* TASK INSTRUCTIONS:
Repeat the data exactly, so that every line matches the original.

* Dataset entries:
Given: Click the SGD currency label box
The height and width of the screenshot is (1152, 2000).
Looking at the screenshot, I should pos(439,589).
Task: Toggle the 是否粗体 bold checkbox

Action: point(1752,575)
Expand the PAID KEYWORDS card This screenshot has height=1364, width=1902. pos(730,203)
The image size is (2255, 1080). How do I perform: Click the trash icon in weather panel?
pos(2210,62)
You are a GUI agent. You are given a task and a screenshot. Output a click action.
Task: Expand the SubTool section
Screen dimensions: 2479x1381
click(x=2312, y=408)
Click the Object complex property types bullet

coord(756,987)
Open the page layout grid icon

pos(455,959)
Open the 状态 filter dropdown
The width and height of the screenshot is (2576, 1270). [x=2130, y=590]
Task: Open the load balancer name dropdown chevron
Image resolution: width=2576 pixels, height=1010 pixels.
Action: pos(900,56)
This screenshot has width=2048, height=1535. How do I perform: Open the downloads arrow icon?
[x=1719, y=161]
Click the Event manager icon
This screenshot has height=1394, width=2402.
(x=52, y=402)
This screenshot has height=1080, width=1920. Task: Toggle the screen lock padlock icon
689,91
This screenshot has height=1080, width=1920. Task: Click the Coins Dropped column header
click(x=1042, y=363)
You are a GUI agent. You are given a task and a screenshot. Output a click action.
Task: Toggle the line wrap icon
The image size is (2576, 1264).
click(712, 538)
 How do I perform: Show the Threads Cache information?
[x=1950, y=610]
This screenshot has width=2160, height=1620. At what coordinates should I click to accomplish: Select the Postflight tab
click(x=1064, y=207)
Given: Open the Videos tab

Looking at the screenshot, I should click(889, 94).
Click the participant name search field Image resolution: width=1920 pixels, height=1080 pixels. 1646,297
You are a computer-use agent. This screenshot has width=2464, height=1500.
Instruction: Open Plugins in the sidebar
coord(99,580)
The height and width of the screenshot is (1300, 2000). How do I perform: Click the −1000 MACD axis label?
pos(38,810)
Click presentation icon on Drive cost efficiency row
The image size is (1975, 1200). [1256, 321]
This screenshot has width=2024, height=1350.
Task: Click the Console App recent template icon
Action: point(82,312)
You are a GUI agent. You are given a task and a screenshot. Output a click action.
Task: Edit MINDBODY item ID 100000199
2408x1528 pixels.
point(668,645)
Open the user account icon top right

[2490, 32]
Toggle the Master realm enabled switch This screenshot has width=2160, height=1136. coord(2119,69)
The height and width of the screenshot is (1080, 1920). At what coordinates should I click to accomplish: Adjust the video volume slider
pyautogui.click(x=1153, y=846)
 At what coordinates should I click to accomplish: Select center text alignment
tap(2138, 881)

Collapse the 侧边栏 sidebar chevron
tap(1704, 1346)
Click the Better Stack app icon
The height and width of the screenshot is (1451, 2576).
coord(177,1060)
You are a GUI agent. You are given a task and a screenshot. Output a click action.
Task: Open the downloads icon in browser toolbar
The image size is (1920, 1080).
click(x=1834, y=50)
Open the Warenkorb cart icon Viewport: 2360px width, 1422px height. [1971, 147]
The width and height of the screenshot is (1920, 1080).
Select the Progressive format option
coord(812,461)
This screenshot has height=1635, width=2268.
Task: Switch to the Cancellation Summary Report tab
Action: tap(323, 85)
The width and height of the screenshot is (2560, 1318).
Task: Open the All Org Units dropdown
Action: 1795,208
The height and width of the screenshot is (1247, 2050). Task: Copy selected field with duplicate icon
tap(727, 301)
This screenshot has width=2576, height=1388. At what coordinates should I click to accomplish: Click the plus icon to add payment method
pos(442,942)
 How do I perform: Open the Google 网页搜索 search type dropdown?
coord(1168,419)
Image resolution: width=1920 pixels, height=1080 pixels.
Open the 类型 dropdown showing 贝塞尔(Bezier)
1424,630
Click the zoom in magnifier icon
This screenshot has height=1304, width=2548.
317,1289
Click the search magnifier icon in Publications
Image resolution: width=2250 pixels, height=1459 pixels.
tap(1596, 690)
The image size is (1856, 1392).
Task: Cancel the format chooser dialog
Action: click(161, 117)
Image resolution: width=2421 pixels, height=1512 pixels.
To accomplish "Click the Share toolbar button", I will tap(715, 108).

* SOLUTION BELOW:
Given: Click the SGD currency label box
The height and width of the screenshot is (1152, 2000).
Looking at the screenshot, I should pos(439,589).
Task: Toggle the 是否粗体 bold checkbox

Action: point(1752,575)
Expand the PAID KEYWORDS card This screenshot has height=1364, width=1902. pos(730,203)
The image size is (2255, 1080). How do I perform: Click the trash icon in weather panel?
pos(2210,62)
You are a GUI agent. You are given a task and a screenshot. Output a click action.
Task: Expand the SubTool section
Screen dimensions: 2479x1381
click(x=2312, y=408)
Click the Object complex property types bullet

coord(756,987)
Open the page layout grid icon

pos(455,959)
Open the 状态 filter dropdown
The width and height of the screenshot is (2576, 1270). [x=2130, y=590]
Task: Open the load balancer name dropdown chevron
Image resolution: width=2576 pixels, height=1010 pixels.
Action: pos(900,56)
This screenshot has width=2048, height=1535. How do I perform: Open the downloads arrow icon?
[x=1719, y=161]
Click the Event manager icon
This screenshot has height=1394, width=2402.
(x=52, y=402)
This screenshot has height=1080, width=1920. Task: Toggle the screen lock padlock icon
689,91
This screenshot has height=1080, width=1920. Task: Click the Coins Dropped column header
click(x=1042, y=363)
You are a GUI agent. You are given a task and a screenshot. Output a click action.
Task: Toggle the line wrap icon
The image size is (2576, 1264).
click(712, 538)
 How do I perform: Show the Threads Cache information?
[x=1950, y=610]
This screenshot has width=2160, height=1620. At what coordinates should I click to accomplish: Select the Postflight tab
click(x=1064, y=207)
Given: Open the Videos tab

Looking at the screenshot, I should click(889, 94).
Click the participant name search field Image resolution: width=1920 pixels, height=1080 pixels. 1646,297
You are a computer-use agent. This screenshot has width=2464, height=1500.
Instruction: Open Plugins in the sidebar
coord(99,580)
The height and width of the screenshot is (1300, 2000). How do I perform: Click the −1000 MACD axis label?
pos(38,810)
Click presentation icon on Drive cost efficiency row
The image size is (1975, 1200). [1256, 321]
This screenshot has width=2024, height=1350.
Task: Click the Console App recent template icon
Action: point(82,312)
You are a GUI agent. You are given a task and a screenshot. Output a click action.
Task: Edit MINDBODY item ID 100000199
2408x1528 pixels.
point(668,645)
Open the user account icon top right

[2490, 32]
Toggle the Master realm enabled switch This screenshot has width=2160, height=1136. coord(2119,69)
The height and width of the screenshot is (1080, 1920). At what coordinates should I click to accomplish: Adjust the video volume slider
pyautogui.click(x=1153, y=846)
 At what coordinates should I click to accomplish: Select center text alignment
tap(2138, 881)

Collapse the 侧边栏 sidebar chevron
tap(1704, 1346)
Click the Better Stack app icon
The height and width of the screenshot is (1451, 2576).
coord(177,1060)
You are a GUI agent. You are given a task and a screenshot. Output a click action.
Task: Open the downloads icon in browser toolbar
The image size is (1920, 1080).
click(x=1834, y=50)
Open the Warenkorb cart icon Viewport: 2360px width, 1422px height. [1971, 147]
The width and height of the screenshot is (1920, 1080).
Select the Progressive format option
coord(812,461)
This screenshot has height=1635, width=2268.
Task: Switch to the Cancellation Summary Report tab
Action: tap(323, 85)
The width and height of the screenshot is (2560, 1318).
Task: Open the All Org Units dropdown
Action: 1795,208
The height and width of the screenshot is (1247, 2050). Task: Copy selected field with duplicate icon
tap(727, 301)
This screenshot has width=2576, height=1388. At what coordinates should I click to accomplish: Click the plus icon to add payment method
pos(442,942)
 How do I perform: Open the Google 网页搜索 search type dropdown?
coord(1168,419)
Image resolution: width=1920 pixels, height=1080 pixels.
Open the 类型 dropdown showing 贝塞尔(Bezier)
1424,630
Click the zoom in magnifier icon
This screenshot has height=1304, width=2548.
317,1289
Click the search magnifier icon in Publications
Image resolution: width=2250 pixels, height=1459 pixels.
tap(1596, 690)
The image size is (1856, 1392).
Task: Cancel the format chooser dialog
Action: click(161, 117)
Image resolution: width=2421 pixels, height=1512 pixels.
To accomplish "Click the Share toolbar button", I will tap(715, 108).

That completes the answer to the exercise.